ASSIGNMENT:
Output the data below exactly as it is, dropping the pictures from your copy.

SUPPLIED MATERIAL:
*** Block opens ***

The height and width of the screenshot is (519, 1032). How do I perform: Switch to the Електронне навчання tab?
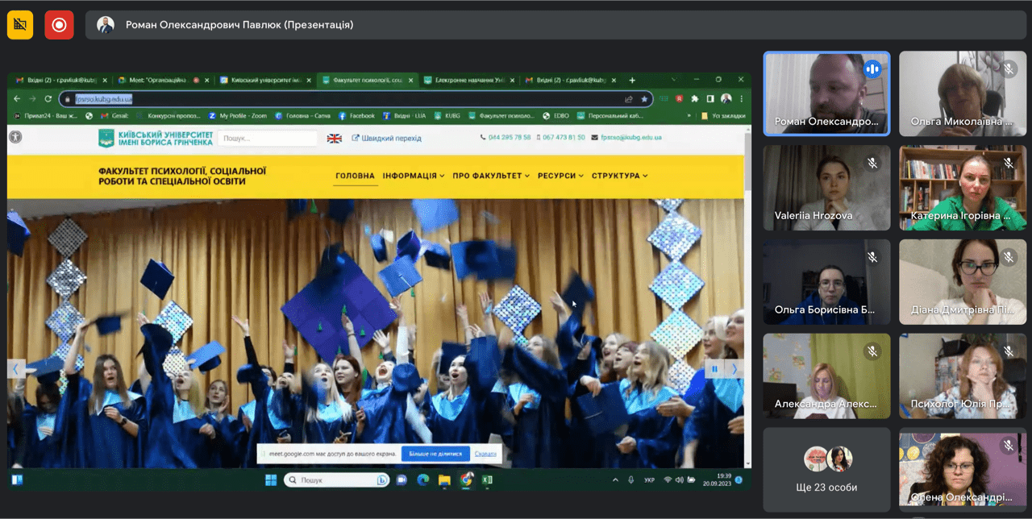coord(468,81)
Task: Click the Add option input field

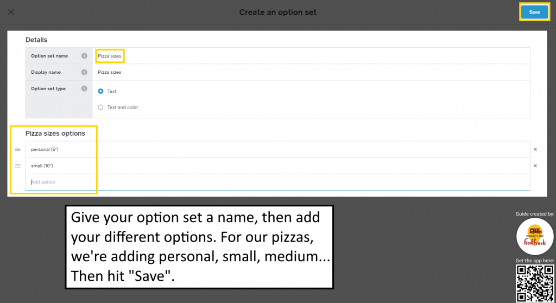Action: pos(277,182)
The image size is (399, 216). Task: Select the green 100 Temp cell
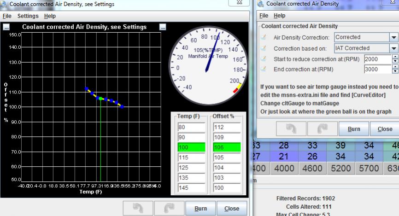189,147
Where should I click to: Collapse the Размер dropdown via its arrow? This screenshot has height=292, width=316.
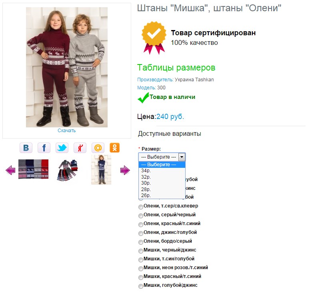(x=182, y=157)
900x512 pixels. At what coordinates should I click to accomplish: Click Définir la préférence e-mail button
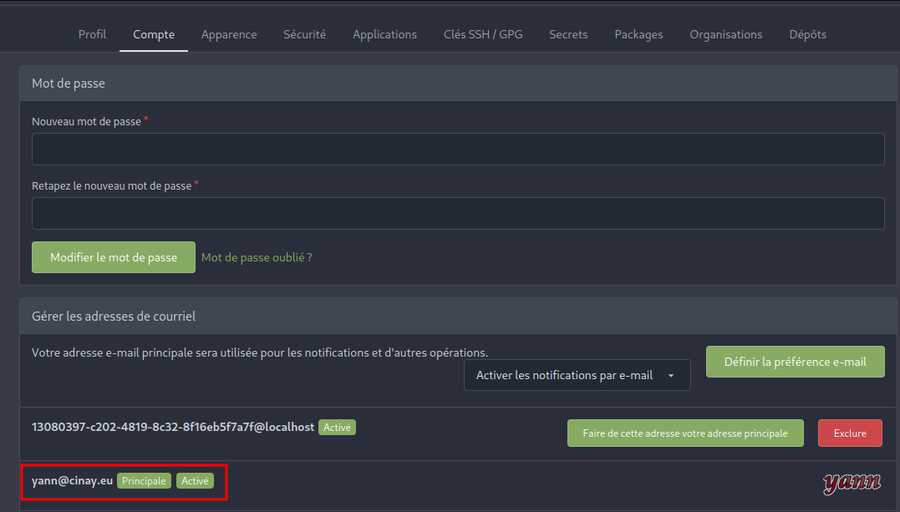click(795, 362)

*** Block closes ***

YOUR RESPONSE:
The height and width of the screenshot is (519, 1032). How do I perform: Switch to the Електронне навчання tab?
coord(468,81)
Task: Click the Add option input field

Action: pos(277,182)
The image size is (399, 216). Task: Select the green 100 Temp cell
189,147
Where should I click to: Collapse the Размер dropdown via its arrow? This screenshot has height=292, width=316.
(x=182, y=157)
900x512 pixels. At what coordinates should I click to accomplish: Click Définir la préférence e-mail button
click(795, 362)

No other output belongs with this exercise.